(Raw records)
- - - - - - -

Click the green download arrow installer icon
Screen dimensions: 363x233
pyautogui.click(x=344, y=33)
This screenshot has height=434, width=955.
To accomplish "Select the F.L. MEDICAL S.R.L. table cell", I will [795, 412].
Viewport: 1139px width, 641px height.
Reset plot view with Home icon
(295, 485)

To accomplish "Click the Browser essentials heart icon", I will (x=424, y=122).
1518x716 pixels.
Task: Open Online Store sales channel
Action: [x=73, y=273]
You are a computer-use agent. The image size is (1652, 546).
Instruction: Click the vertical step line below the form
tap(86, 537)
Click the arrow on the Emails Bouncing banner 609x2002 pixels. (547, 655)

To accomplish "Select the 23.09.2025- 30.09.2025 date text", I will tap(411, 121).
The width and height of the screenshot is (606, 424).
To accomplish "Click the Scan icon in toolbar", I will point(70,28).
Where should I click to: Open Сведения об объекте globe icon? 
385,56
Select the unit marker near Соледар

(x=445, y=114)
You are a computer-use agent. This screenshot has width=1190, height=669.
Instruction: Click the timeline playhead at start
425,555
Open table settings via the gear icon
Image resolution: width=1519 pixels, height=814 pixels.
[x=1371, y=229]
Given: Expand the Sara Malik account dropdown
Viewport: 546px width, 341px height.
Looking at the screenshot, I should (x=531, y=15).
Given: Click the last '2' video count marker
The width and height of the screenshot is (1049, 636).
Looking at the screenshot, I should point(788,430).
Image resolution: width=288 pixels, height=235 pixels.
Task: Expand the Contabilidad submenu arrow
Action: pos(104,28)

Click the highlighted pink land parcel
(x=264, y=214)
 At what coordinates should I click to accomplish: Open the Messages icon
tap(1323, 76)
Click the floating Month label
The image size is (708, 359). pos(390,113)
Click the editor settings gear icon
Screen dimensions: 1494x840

- - - - - - -

_Problem to solve_
Convert everything in the listing from the line containing "This screenshot has height=434, width=955." down to the line containing "tap(1323, 76)", both included, into a Markdown table with columns named Row and Line. Leave out blank lines.

_Result for this task_
| Row | Line |
|---|---|
| 1 | This screenshot has height=434, width=955. |
| 2 | To accomplish "Select the F.L. MEDICAL S.R.L. table cell", I will [795, 412]. |
| 3 | Viewport: 1139px width, 641px height. |
| 4 | Reset plot view with Home icon |
| 5 | (295, 485) |
| 6 | To accomplish "Click the Browser essentials heart icon", I will (x=424, y=122). |
| 7 | 1518x716 pixels. |
| 8 | Task: Open Online Store sales channel |
| 9 | Action: [x=73, y=273] |
| 10 | You are a computer-use agent. The image size is (1652, 546). |
| 11 | Instruction: Click the vertical step line below the form |
| 12 | tap(86, 537) |
| 13 | Click the arrow on the Emails Bouncing banner 609x2002 pixels. (547, 655) |
| 14 | To accomplish "Select the 23.09.2025- 30.09.2025 date text", I will tap(411, 121). |
| 15 | The width and height of the screenshot is (606, 424). |
| 16 | To accomplish "Click the Scan icon in toolbar", I will point(70,28). |
| 17 | Where should I click to: Open Сведения об объекте globe icon?  |
| 18 | 385,56 |
| 19 | Select the unit marker near Соледар |
| 20 | (x=445, y=114) |
| 21 | You are a computer-use agent. This screenshot has width=1190, height=669. |
| 22 | Instruction: Click the timeline playhead at start |
| 23 | 425,555 |
| 24 | Open table settings via the gear icon |
| 25 | Image resolution: width=1519 pixels, height=814 pixels. |
| 26 | [x=1371, y=229] |
| 27 | Given: Expand the Sara Malik account dropdown |
| 28 | Viewport: 546px width, 341px height. |
| 29 | Looking at the screenshot, I should (x=531, y=15). |
| 30 | Given: Click the last '2' video count marker |
| 31 | The width and height of the screenshot is (1049, 636). |
| 32 | Looking at the screenshot, I should point(788,430). |
| 33 | Image resolution: width=288 pixels, height=235 pixels. |
| 34 | Task: Expand the Contabilidad submenu arrow |
| 35 | Action: pos(104,28) |
| 36 | Click the highlighted pink land parcel |
| 37 | (x=264, y=214) |
| 38 |  At what coordinates should I click to accomplish: Open the Messages icon |
| 39 | tap(1323, 76) |